The accelerated aging model reveals critical mechanisms of late-onset Parkinson’s disease BioData Mining - Tập 13 Số 1 - 2020
Shiyan Li, Hongxin Liu, Shiyu Bian, Xianyi Sha, Yixue Li, Yin Wang
Abstract
Background
Late-onset Parkinson’s disease (LOPD) is a common neurodegenerative disorder and lacks disease-modifying treatments, attracting major attentions as the aggravating trend of aging population. There were numerous evidences supported that accelerated aging was the primary risk factor for LOPD, thus pointed out that the mechanisms of PD should be revealed thoroughly based on aging acceleration.

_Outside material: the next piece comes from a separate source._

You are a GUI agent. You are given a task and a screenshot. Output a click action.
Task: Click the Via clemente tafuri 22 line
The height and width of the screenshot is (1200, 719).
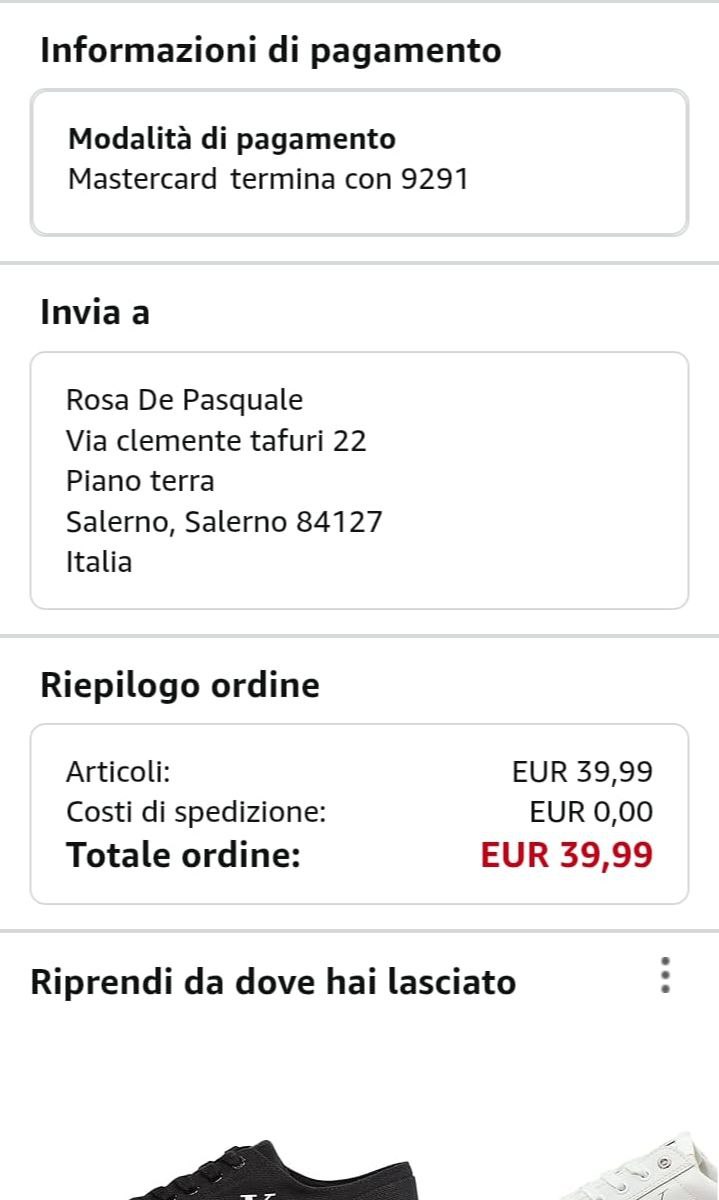216,440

However, how PD was triggered by accelerated aging remained unclear and the systematic prediction model was needed to study the mechanisms of PD.
Results
In this paper, an improved PD predictor was presented by comparing with the normal aging process, and both aging and PD markers were identified herein using machine learning methods. Based on the aging scores, the aging acceleration network was constructed thereby, where the enrichment analysis shed light on key characteristics of LOPD. As a result, dysregulated energy metabolisms, the cell apoptosis, neuroinflammation and the ion imbalances were identified as crucial factors linking accelerated aging and PD coordinately, along with dysfunctions in the immune system.
Conclusions
In short, mechanisms between aging and LOPD were integrated by our computational pipeline.